AIM:
Retype the lines of data below word for word, starting with the line that contains "will [x=343, y=64]." and continuing through the line that contains "pos(119,12)".

Data lines:
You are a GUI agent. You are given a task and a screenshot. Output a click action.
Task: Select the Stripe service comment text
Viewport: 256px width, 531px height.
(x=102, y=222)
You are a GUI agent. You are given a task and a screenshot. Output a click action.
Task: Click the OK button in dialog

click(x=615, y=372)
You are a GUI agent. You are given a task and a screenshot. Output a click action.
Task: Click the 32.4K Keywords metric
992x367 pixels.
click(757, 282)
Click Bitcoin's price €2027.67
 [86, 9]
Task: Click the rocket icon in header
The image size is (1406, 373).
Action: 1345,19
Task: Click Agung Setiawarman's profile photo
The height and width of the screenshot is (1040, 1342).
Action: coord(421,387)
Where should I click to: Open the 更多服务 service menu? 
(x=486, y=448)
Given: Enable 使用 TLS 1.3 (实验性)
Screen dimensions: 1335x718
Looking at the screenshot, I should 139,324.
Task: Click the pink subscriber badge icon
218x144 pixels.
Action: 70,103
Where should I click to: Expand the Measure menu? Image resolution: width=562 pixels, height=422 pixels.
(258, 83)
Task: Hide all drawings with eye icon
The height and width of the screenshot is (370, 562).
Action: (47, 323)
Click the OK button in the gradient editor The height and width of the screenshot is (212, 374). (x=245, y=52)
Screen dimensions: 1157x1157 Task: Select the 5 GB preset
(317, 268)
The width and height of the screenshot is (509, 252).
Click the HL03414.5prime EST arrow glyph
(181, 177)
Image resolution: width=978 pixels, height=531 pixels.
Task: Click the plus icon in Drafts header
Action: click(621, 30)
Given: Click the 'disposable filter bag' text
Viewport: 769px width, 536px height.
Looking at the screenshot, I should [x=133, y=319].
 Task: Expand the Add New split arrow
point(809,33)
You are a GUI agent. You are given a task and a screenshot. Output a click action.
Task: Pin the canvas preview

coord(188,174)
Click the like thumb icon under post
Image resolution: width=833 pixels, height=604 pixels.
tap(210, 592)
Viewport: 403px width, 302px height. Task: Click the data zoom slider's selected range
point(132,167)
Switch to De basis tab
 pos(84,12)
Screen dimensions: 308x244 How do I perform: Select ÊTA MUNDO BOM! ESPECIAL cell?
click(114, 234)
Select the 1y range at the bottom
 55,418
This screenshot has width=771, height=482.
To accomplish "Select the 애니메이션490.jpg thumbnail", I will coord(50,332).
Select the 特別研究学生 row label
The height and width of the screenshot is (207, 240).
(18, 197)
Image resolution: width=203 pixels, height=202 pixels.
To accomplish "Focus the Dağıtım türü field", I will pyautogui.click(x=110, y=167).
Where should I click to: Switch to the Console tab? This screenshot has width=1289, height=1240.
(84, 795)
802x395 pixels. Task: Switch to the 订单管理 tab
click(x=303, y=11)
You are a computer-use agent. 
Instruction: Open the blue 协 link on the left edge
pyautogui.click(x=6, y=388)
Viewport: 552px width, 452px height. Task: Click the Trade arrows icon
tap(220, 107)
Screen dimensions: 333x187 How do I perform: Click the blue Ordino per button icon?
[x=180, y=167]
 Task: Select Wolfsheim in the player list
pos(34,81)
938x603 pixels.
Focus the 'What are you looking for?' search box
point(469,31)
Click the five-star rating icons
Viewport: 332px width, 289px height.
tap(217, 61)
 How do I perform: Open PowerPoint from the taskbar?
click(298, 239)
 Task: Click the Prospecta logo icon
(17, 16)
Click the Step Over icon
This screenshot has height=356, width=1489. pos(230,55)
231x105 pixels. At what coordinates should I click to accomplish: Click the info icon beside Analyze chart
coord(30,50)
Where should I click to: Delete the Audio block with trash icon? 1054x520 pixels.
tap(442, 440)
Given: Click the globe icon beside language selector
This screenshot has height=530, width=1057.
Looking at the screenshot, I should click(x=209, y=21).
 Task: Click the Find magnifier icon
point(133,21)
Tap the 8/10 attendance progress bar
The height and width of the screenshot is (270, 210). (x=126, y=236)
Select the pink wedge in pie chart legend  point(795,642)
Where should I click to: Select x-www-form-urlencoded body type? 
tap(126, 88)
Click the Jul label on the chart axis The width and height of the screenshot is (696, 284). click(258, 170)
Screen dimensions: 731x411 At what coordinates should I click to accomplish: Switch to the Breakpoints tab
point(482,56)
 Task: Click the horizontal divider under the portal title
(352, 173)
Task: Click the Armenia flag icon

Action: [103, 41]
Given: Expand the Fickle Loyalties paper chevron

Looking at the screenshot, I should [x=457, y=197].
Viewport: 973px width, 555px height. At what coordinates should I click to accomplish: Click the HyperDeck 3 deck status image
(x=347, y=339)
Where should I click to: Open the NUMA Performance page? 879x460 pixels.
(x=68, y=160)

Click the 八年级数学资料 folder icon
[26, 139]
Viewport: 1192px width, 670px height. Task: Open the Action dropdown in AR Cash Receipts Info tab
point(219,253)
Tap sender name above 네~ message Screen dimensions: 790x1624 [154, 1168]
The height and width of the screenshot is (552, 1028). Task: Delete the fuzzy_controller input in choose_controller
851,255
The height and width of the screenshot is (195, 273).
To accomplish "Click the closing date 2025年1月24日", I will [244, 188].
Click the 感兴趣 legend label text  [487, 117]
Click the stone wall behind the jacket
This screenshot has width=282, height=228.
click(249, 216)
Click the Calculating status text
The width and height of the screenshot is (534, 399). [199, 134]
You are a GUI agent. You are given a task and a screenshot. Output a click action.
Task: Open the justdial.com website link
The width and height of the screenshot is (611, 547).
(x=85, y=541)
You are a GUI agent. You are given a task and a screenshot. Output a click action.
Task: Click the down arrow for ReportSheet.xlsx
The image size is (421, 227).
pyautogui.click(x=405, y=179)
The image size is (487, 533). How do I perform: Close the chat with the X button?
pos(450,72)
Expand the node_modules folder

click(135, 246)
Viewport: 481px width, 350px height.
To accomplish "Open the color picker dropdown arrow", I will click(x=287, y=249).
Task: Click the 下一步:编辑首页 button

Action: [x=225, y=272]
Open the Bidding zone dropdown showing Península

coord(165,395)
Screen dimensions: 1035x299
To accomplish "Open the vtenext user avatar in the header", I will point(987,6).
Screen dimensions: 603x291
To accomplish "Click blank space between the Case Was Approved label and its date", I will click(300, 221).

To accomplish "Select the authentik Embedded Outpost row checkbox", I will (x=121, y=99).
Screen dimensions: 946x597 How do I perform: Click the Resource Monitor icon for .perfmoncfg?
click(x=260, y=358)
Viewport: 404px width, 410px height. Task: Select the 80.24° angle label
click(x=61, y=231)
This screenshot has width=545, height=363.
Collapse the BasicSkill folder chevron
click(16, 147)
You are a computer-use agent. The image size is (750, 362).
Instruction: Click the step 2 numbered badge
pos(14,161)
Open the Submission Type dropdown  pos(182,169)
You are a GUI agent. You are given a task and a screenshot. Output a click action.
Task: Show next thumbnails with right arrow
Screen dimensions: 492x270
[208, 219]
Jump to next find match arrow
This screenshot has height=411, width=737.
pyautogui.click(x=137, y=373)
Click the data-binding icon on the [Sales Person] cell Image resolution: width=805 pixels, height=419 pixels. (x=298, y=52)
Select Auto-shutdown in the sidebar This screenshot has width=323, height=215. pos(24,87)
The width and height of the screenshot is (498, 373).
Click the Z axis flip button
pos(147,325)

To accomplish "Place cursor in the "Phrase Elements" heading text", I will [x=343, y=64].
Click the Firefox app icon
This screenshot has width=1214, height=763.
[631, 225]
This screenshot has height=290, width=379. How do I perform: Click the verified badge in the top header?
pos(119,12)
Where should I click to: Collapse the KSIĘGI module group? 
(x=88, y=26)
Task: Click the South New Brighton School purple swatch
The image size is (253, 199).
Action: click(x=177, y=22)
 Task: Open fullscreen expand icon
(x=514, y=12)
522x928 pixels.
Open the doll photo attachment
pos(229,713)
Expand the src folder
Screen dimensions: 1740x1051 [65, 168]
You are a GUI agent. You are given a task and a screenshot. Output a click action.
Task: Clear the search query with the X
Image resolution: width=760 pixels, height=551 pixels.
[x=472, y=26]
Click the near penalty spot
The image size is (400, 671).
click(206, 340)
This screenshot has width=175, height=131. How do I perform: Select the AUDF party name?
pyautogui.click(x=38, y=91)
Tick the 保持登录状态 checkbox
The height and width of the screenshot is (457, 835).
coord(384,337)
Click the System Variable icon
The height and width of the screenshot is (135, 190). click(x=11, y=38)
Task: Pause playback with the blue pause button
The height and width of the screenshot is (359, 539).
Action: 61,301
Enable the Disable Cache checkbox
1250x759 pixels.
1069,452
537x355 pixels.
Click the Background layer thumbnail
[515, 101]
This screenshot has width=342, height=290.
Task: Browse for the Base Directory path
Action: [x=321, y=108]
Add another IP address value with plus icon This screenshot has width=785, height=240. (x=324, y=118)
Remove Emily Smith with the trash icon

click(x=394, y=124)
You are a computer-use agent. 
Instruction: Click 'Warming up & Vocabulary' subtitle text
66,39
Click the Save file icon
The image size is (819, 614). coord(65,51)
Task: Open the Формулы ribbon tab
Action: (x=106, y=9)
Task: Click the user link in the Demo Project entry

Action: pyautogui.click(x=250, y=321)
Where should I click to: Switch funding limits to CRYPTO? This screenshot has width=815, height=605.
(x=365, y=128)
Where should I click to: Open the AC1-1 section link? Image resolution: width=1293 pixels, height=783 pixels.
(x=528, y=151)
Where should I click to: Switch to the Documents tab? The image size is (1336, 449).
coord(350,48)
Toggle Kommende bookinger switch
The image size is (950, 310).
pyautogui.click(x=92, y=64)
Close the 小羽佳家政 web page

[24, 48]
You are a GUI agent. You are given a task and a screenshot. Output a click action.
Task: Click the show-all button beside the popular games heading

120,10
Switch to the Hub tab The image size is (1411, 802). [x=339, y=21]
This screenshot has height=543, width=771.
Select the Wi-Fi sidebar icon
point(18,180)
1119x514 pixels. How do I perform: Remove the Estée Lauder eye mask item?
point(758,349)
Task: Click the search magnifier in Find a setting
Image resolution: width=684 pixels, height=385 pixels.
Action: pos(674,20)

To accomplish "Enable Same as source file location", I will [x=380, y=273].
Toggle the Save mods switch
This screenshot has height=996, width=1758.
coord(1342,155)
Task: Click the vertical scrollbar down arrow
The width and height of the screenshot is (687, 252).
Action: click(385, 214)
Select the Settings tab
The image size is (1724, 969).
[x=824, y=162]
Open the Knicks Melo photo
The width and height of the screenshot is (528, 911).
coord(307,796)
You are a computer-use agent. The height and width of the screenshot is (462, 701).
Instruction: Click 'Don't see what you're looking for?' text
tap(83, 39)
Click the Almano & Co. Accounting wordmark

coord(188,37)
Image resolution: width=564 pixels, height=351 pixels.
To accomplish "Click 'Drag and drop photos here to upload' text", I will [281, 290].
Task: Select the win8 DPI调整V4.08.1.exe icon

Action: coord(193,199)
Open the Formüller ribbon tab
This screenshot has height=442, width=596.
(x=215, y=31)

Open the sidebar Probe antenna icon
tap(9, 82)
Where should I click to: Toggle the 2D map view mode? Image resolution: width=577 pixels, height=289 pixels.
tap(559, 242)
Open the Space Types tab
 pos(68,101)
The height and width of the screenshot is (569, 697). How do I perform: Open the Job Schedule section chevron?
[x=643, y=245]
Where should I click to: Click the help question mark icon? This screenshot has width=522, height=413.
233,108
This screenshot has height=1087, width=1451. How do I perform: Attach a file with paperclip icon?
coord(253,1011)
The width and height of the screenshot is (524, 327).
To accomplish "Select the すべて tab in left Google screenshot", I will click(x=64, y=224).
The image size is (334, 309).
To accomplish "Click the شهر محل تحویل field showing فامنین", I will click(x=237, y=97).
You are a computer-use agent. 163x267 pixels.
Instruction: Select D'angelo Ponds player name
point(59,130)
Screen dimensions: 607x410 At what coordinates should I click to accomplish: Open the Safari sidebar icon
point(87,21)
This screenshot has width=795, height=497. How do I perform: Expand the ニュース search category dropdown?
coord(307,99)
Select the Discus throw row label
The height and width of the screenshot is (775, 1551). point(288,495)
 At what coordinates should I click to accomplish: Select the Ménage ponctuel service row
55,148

COMPLETED TASK:
To accomplish "Place cursor in the "Phrase Elements" heading text", I will [x=343, y=64].
Click the Firefox app icon
This screenshot has width=1214, height=763.
[631, 225]
This screenshot has height=290, width=379. How do I perform: Click the verified badge in the top header?
pos(119,12)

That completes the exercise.